Exercise requirements
Transcribe exactly, and without pictures, only the lines from the one bearing "Task: Toggle the ScrollBar checkbox" through the final line of the data below.

---------------

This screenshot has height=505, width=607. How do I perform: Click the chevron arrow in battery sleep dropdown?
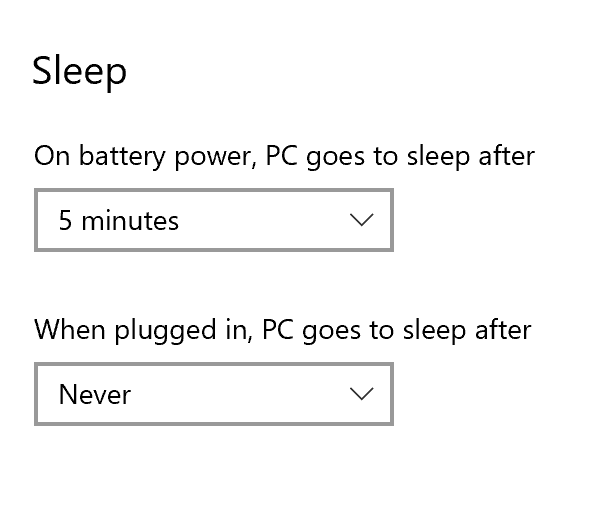[x=362, y=220]
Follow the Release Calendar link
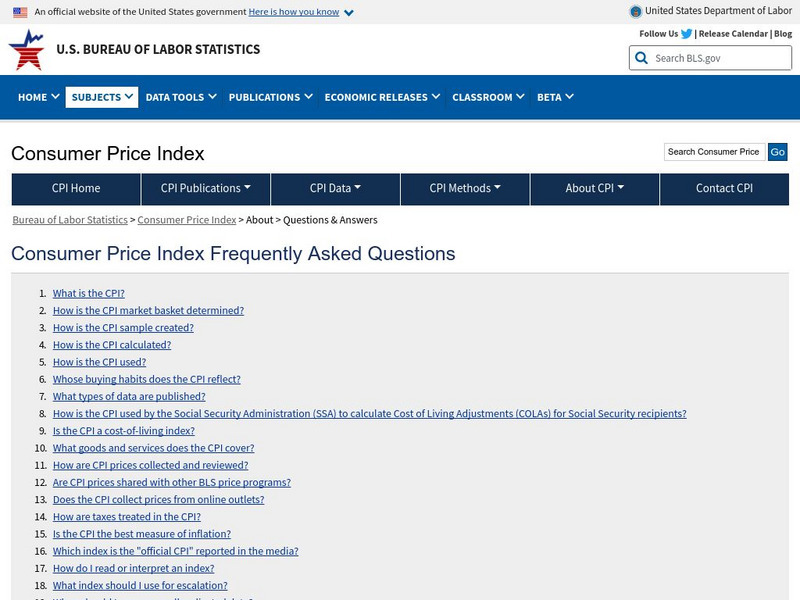The width and height of the screenshot is (800, 600). [x=733, y=34]
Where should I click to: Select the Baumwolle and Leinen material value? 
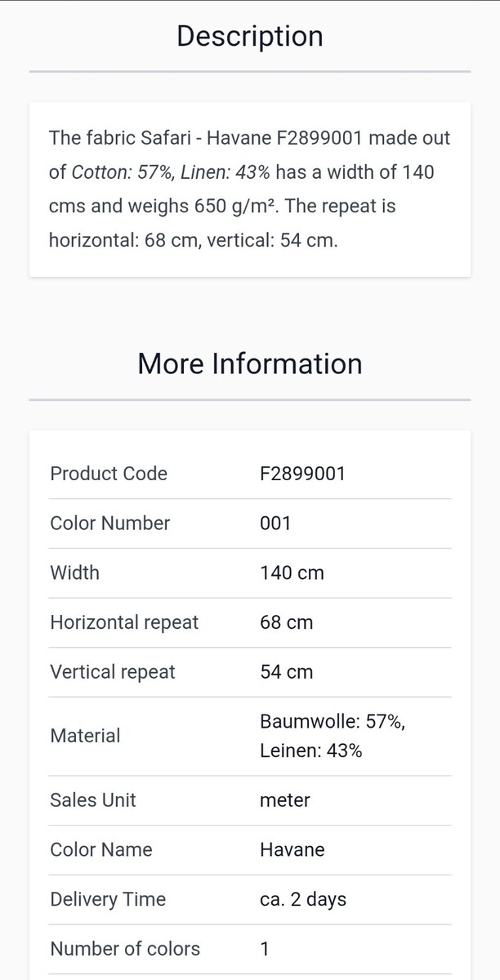(x=332, y=736)
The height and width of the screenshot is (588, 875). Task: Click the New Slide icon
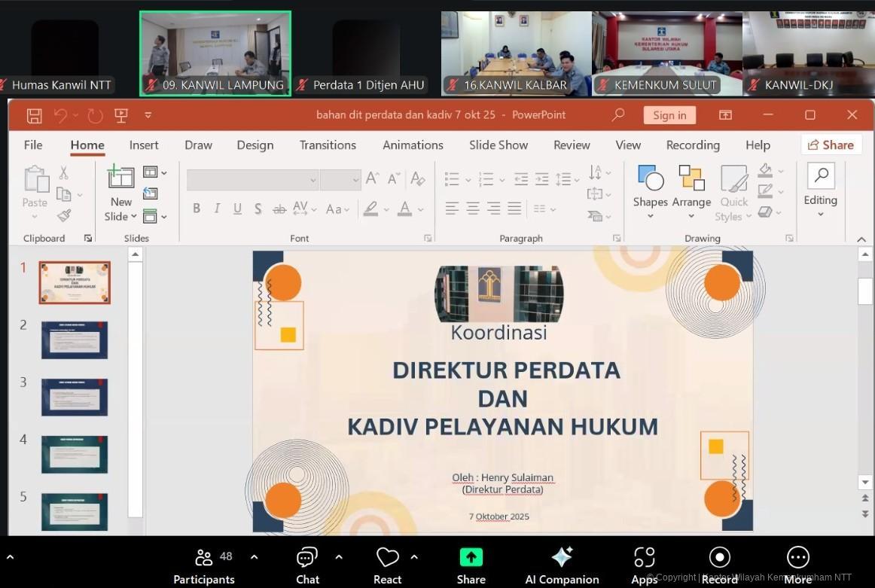tap(120, 178)
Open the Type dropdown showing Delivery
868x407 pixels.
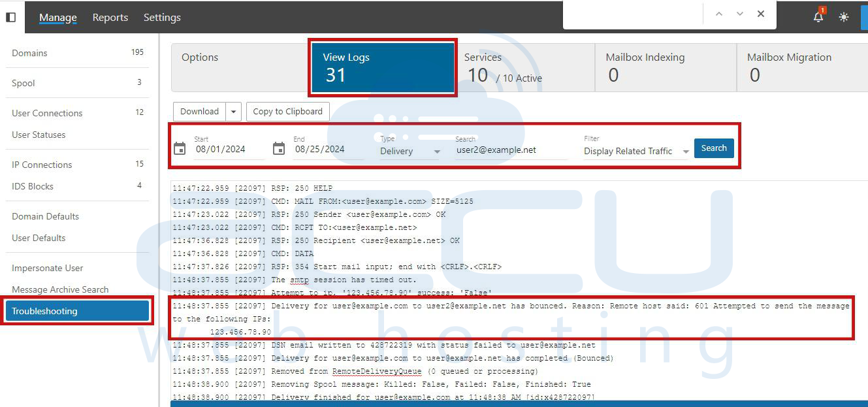[411, 151]
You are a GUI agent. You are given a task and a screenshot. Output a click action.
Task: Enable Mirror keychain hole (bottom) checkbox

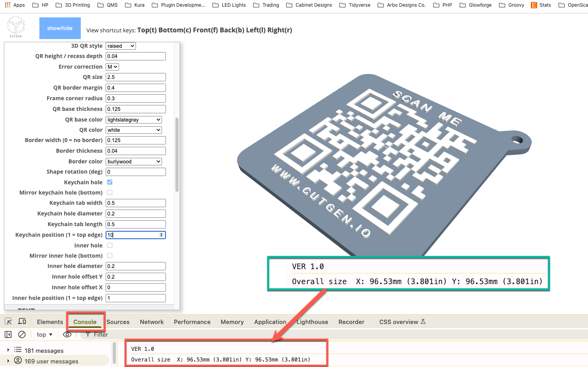pos(110,193)
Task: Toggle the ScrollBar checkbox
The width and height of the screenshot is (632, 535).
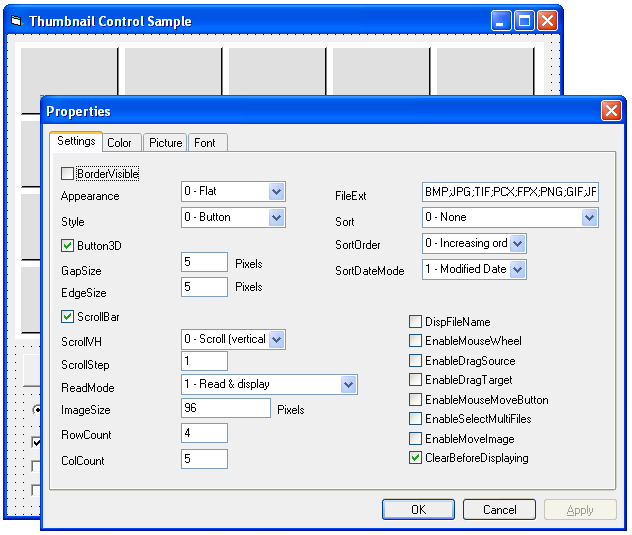Action: (x=68, y=317)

---------------

Expected output
Task: Toggle the ScrollBar checkbox
The width and height of the screenshot is (632, 535).
Action: (x=68, y=317)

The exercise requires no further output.